Noi abbiamo dunque veduto che, da una parte, sussiste una certa autorità, delegata non importa come, e dall'altra una certa subordinazione,e queste sono cose che, indipendentemente da ogni organizzazione sociale, s'impongono a noi come condizioni materiali, nell'ambito delle quali noi produciamo e facciamo circolare i prodotti.
E abbiamo veduto, inoltre, che le condizioni materiali di produzione e di circolazione s'accrescono inevitabilmente con la grande industria e la grande agricoltura, e tendono sempre più a estendere il campo di questa autorità. È dunque assurdo parlare del principio d'autorità come qualcosa di assolutamente cattivo, e del principio d'autonomia come qualcosa di assolutamente buono. L'autorità e l'autonomia sono realtà relative, le cui sfere variano in relazione alle differenti fasi dello sviluppo sociale. Se gli autonomisti si limitassero a dire che l'organizzazione sociale dell'avvenire restringerà l'autorità ai soli limiti ai quali le condizioni della produzione la rendono inevitabile, ci si potrebbe intendere; invece essi sono ciechi per tutti i fatti che rendono necessaria la cosa, e si battono furiosamente contro tale parola.

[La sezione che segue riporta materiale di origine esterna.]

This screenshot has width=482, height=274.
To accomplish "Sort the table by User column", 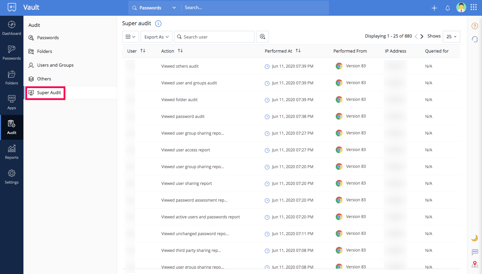I will tap(143, 51).
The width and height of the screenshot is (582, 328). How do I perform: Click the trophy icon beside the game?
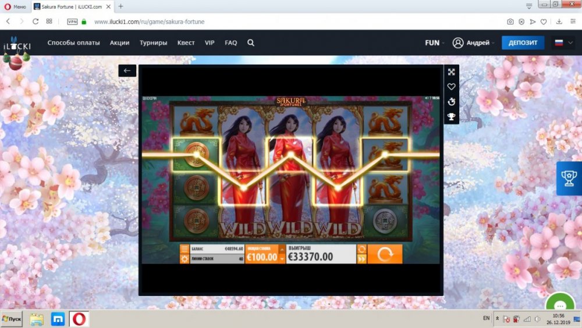click(451, 117)
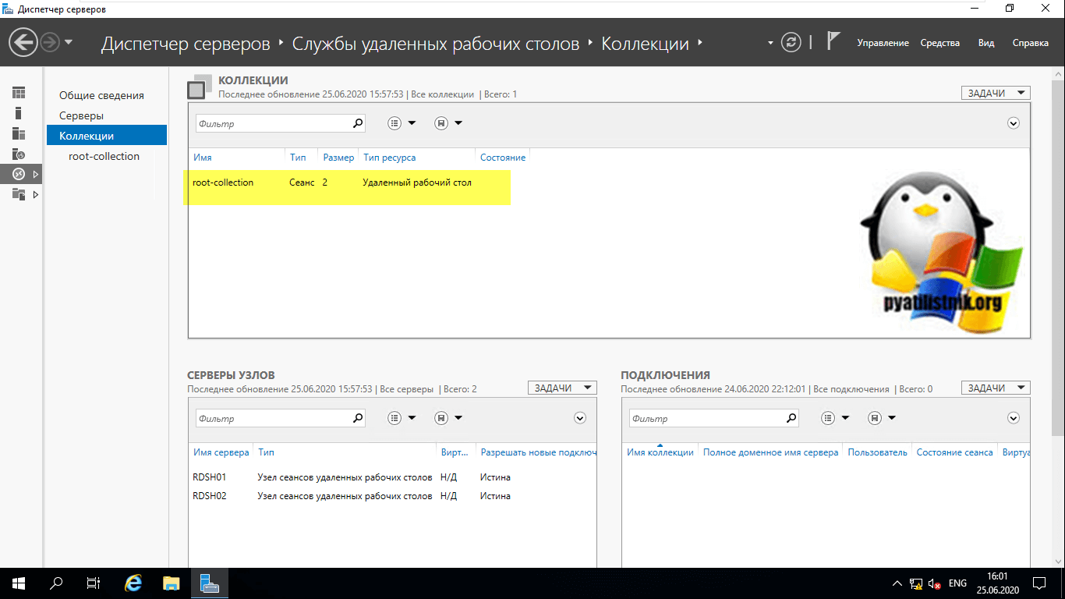This screenshot has height=599, width=1065.
Task: Open ЗАДАЧИ dropdown in Серверы узлов
Action: pyautogui.click(x=562, y=388)
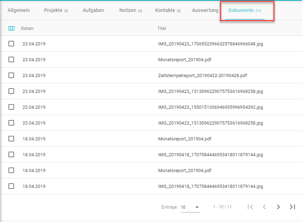Screen dimensions: 302x222
Task: Go to the next page of entries
Action: [278, 207]

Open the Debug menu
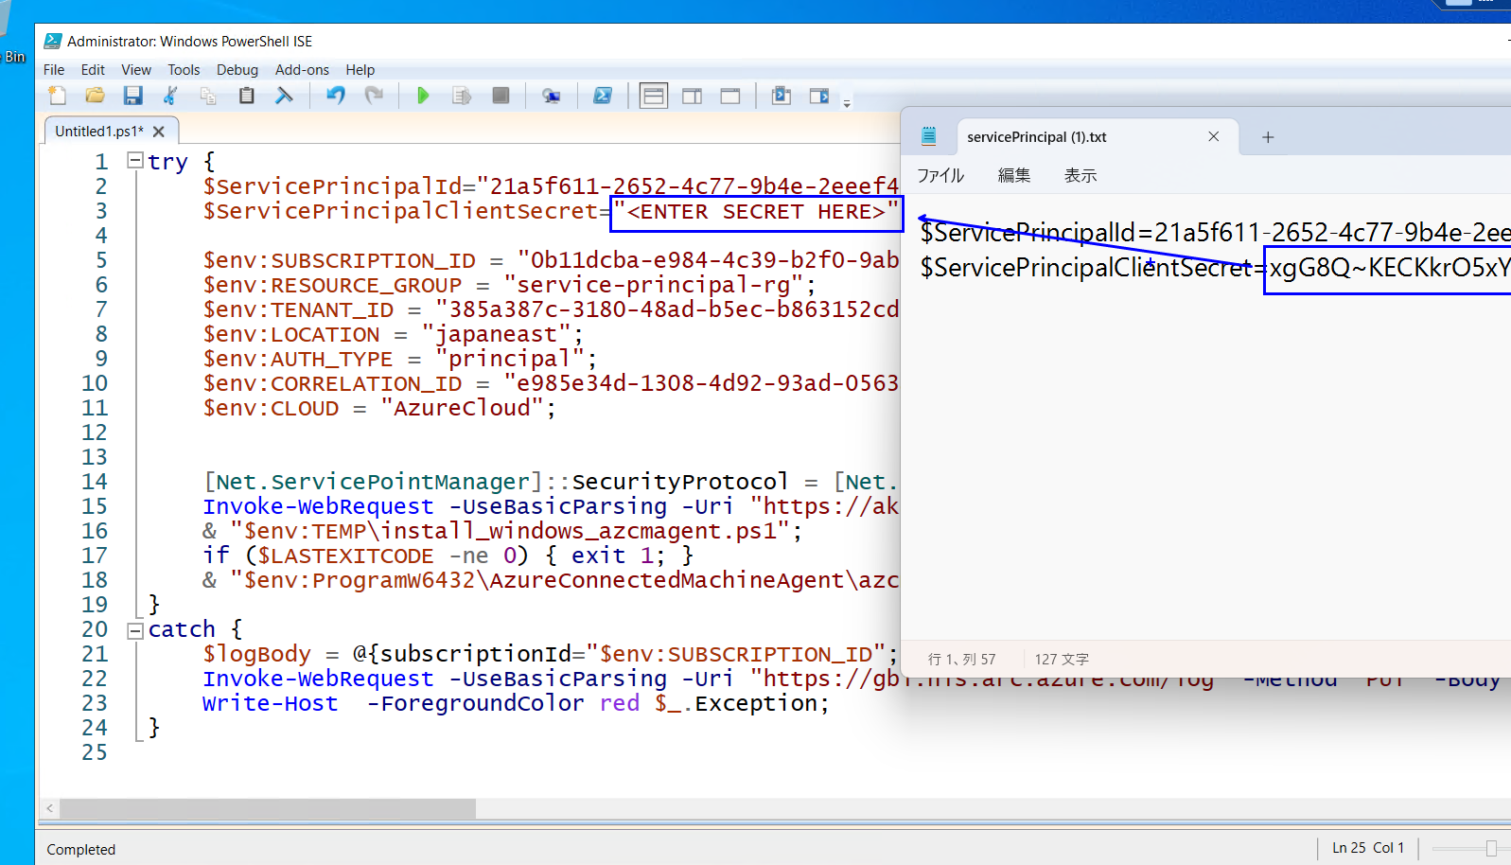point(237,70)
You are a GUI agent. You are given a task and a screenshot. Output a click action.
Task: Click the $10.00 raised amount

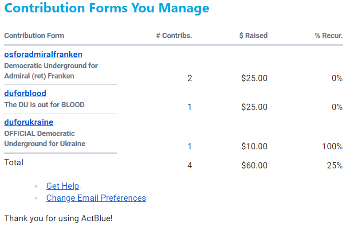pyautogui.click(x=254, y=147)
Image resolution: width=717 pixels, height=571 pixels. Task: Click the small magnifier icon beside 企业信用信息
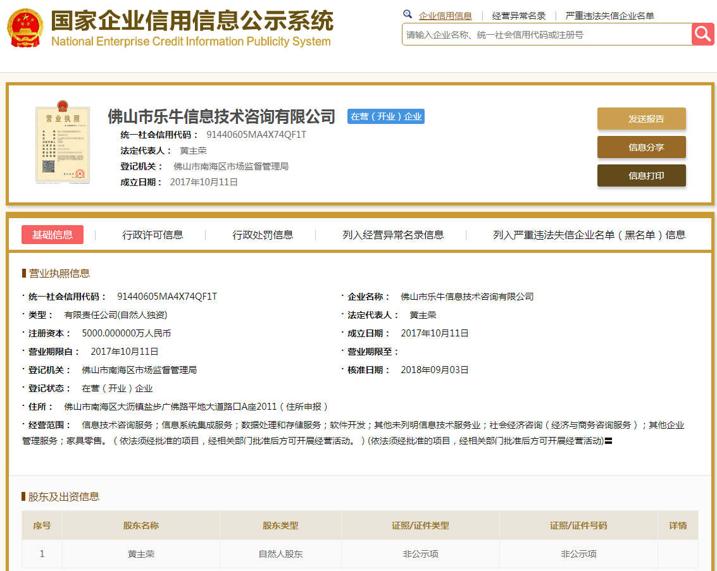[x=407, y=13]
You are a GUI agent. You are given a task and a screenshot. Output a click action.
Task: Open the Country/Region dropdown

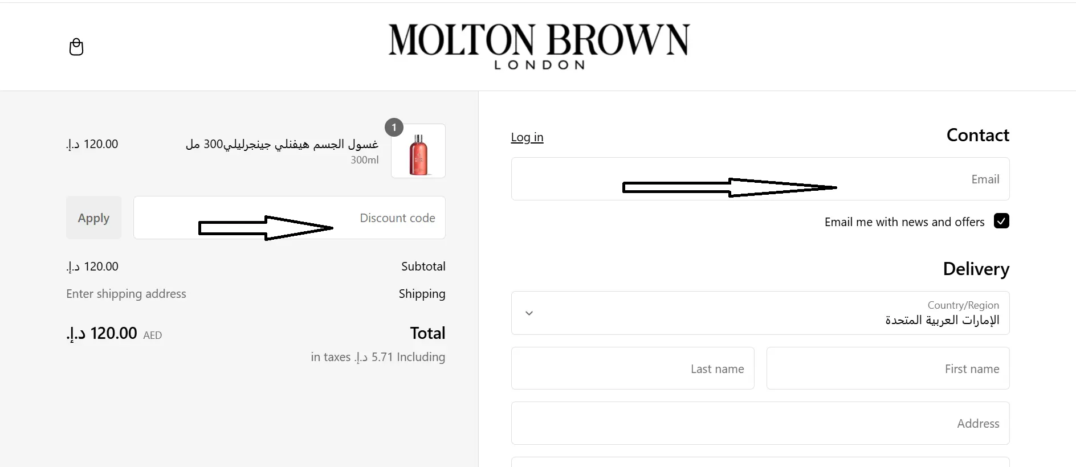click(x=760, y=313)
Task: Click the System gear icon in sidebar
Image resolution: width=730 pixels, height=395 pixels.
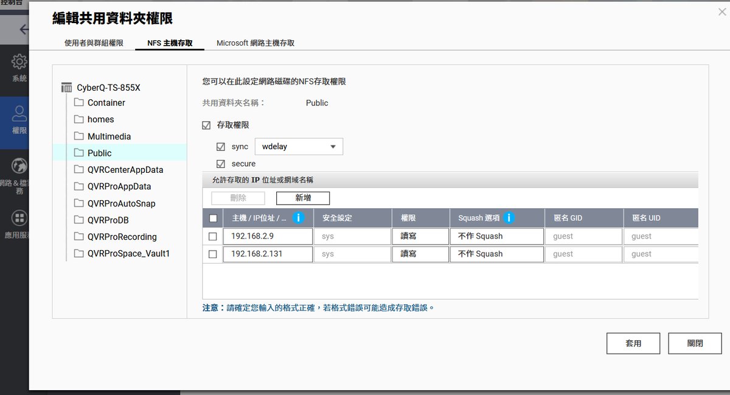Action: click(19, 62)
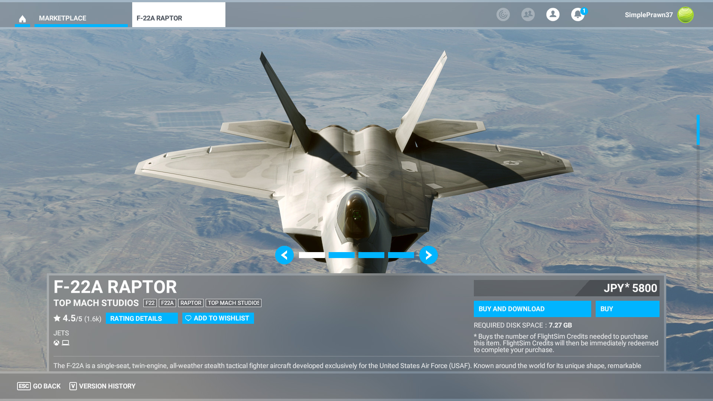Open the user profile icon

pyautogui.click(x=553, y=14)
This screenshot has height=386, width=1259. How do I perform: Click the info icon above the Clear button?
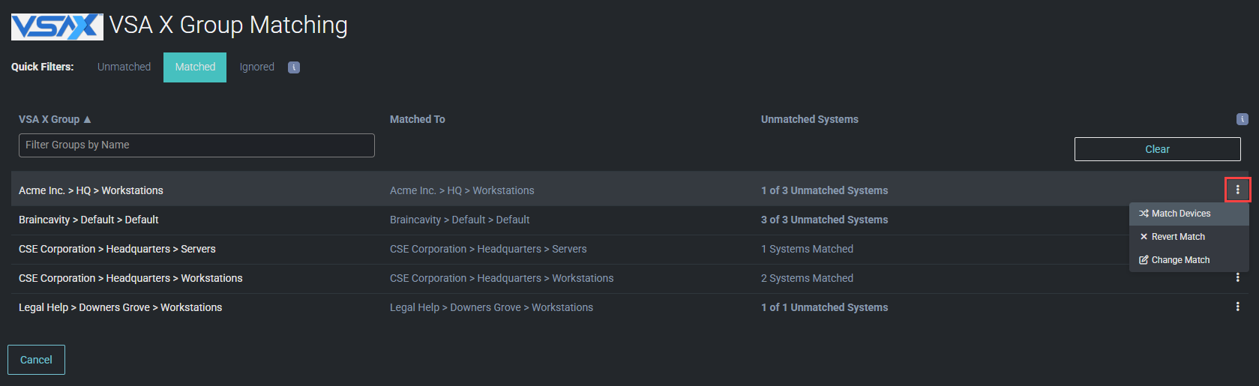coord(1242,119)
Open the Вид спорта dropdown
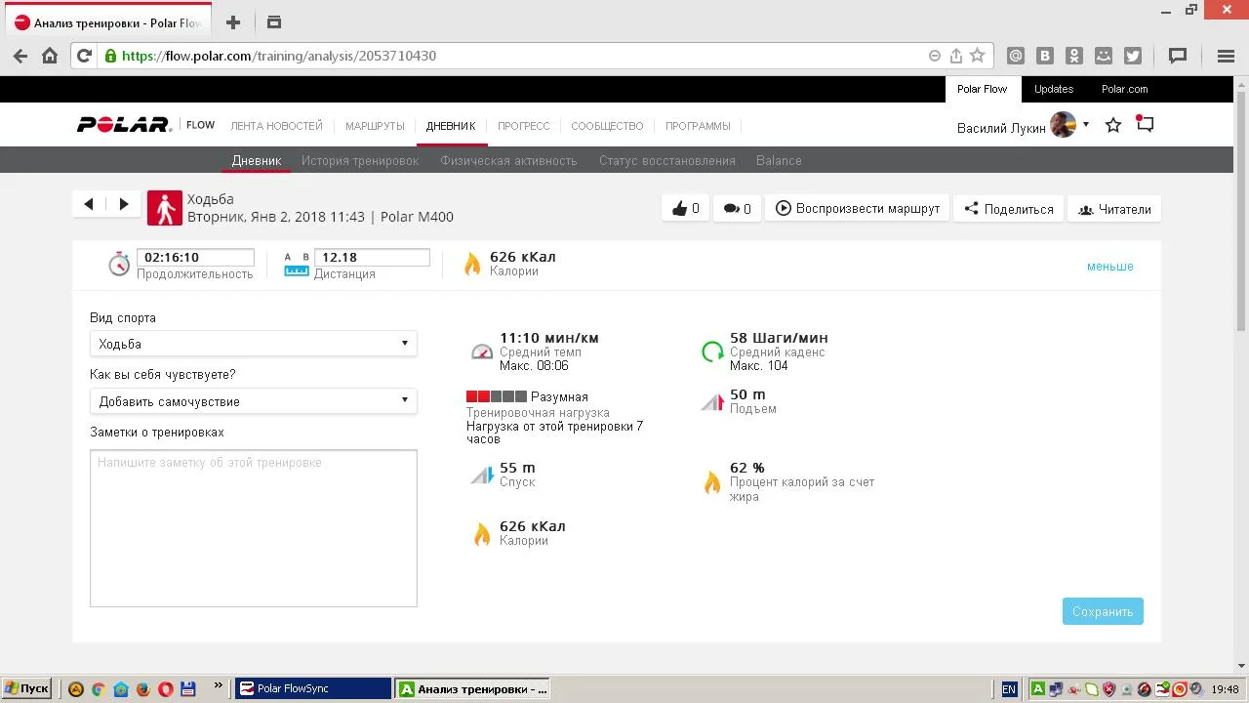 click(x=253, y=344)
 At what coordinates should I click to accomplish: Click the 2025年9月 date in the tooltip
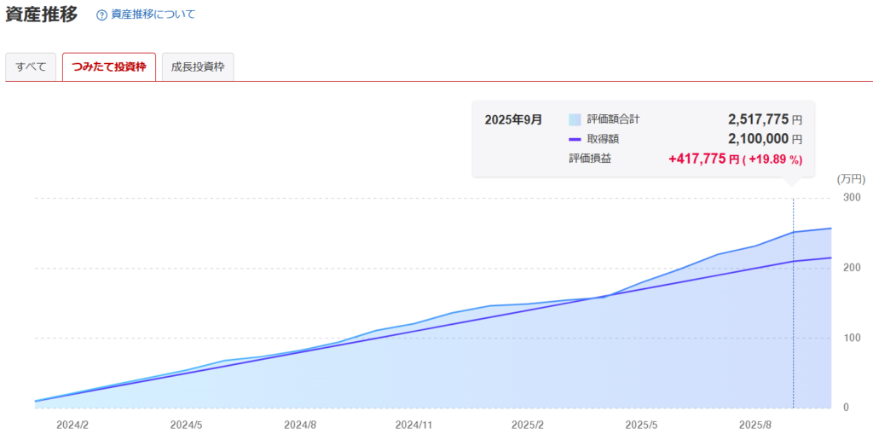click(x=512, y=119)
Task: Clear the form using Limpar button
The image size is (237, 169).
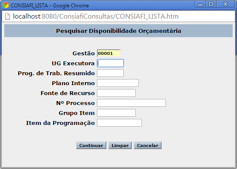Action: click(120, 145)
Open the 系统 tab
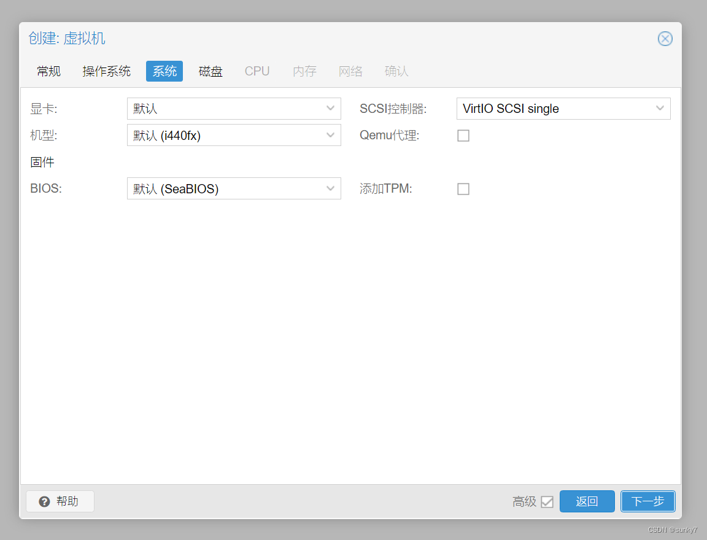 pyautogui.click(x=164, y=71)
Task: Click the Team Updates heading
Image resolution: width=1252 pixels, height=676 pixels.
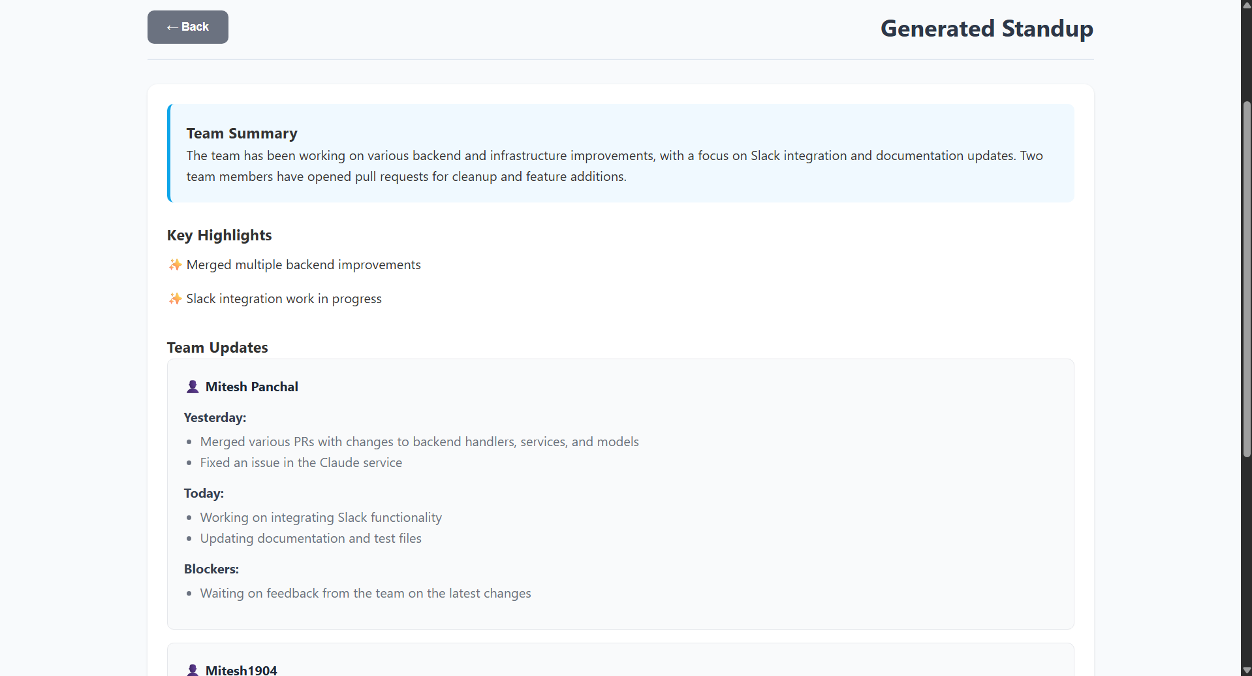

Perché gli anti-autoritari non si limitano a gridare contro l'autorità politica, lo Stato? Tutti i socialisti sono d'accordo in ciò, che lo Stato politico e con lui l'autorità politica scompariranno come risultato della prossima rivoluzione sociale, e cioè che le funzioni pubbliche perderanno il loro carattere politico, e si trasformeranno in semplici funzioni amministrative, avendo cura dei veri interessi sociali. Ma gli anti-autoritari domandano che lo Stato politico autoritario sia abolito d'un tratto, prima ancora di aver distrutto le condizioni sociali che l'hanno fatto nascere. Essi pretendono che il primo atto della rivoluzione sociale sia l'abolizione dell'autorità. Non hanno mai visto questi signori una rivoluzione? Una rivoluzione è certamente la cosa più autoritaria che ci sia: è l'atto attraverso il quale una parte della popolazione impone la sua volontà all'altra parte per mezzo di fucili, baionette e cannoni; mezzi del tutto autoritari; e il partito vittorioso, se non vuole aver combattuto invano, deve continuare questo dominio col terrore che le sue armi inspirano ai reazionari. La Comune di Parigi sarebbe durata un solo giorno, se non si fosse servita di questa autorità del popolo armato, contro i borghesi? Non si può forse, al contrario, rimproverarle di non essersene servita abbastanza?
Dunque, delle due cose l'una: o gli anti-autoritari non sanno ciò che dicono, e in questo caso non seminano che confusione; o essi lo sanno, e in questo caso tradiscono il movimento del proletariato. In un caso e nell'altro essi servono la reazione.